Después de 15 años de ausencia, caminar los anchos bulevares de la Damasco moderna y las intricadas callejuelas de la ciudad antigua, entre el magro cauce del río Barada y la mirada omnipresente del monte Casiún, produce un sentimiento de familiaridad mezclada con extrañeza. La ciudad capital continuamente habitada más antigua del mundo, con sus miles de años de historia y de historias, sigue siendo la misma de la que me despedí, con pesar, aquella primavera malograda de 2011, pero al mismo tiempo, es una ciudad completamente distinta.
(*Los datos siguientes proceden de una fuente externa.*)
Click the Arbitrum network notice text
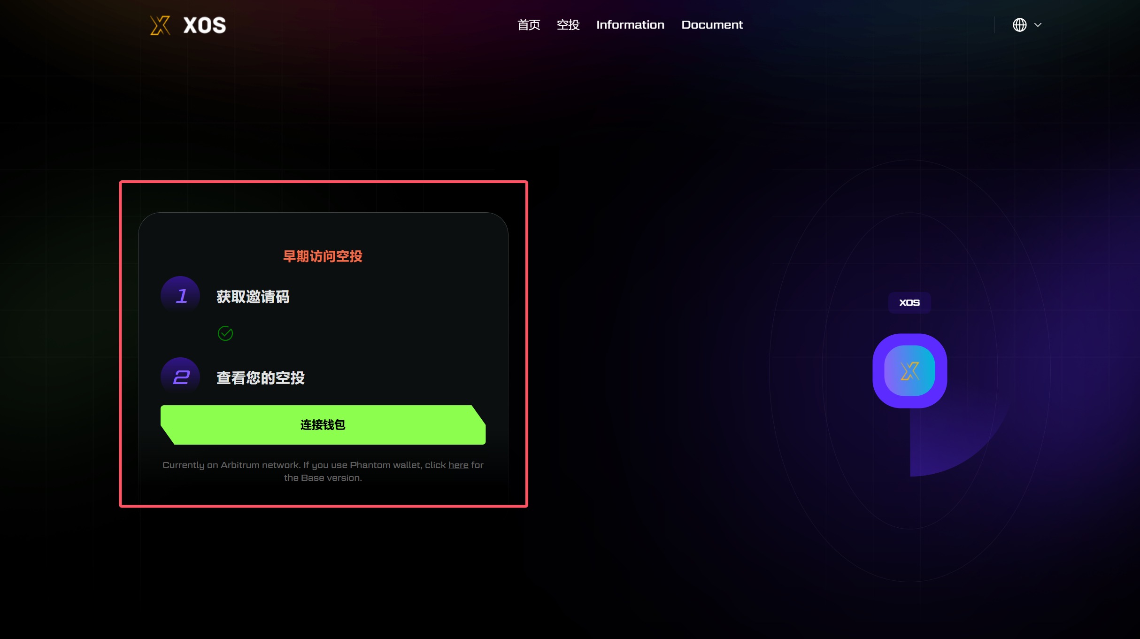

Los regios patios de los palacetes otomanos con sus porches, arcadas y fuentes. El dulce aroma que desprende la flor de azahar al esconderse el sol. La música de Fairuz y de Umm Kulthum. El canto del muecín anunciando la oración y las campanadas de las iglesias llamando a misa. El pan achatado y redondo recién horneado y el arak matizado por el agua y los cubos de hielo. Las azoteas con sus palomares y los callejones con sus gatos. Las noches de luna llena. El imponente patio marmolado y enmarcado por mosaicos bizantinos de la majestuosa Mezquita Omeya. Las multitudes de hombres, mujeres, ancianos y niños que se pierden en su inabarcable amplitud a cualquier hora del día. La Damasco de siempre, pero a la vez distinta.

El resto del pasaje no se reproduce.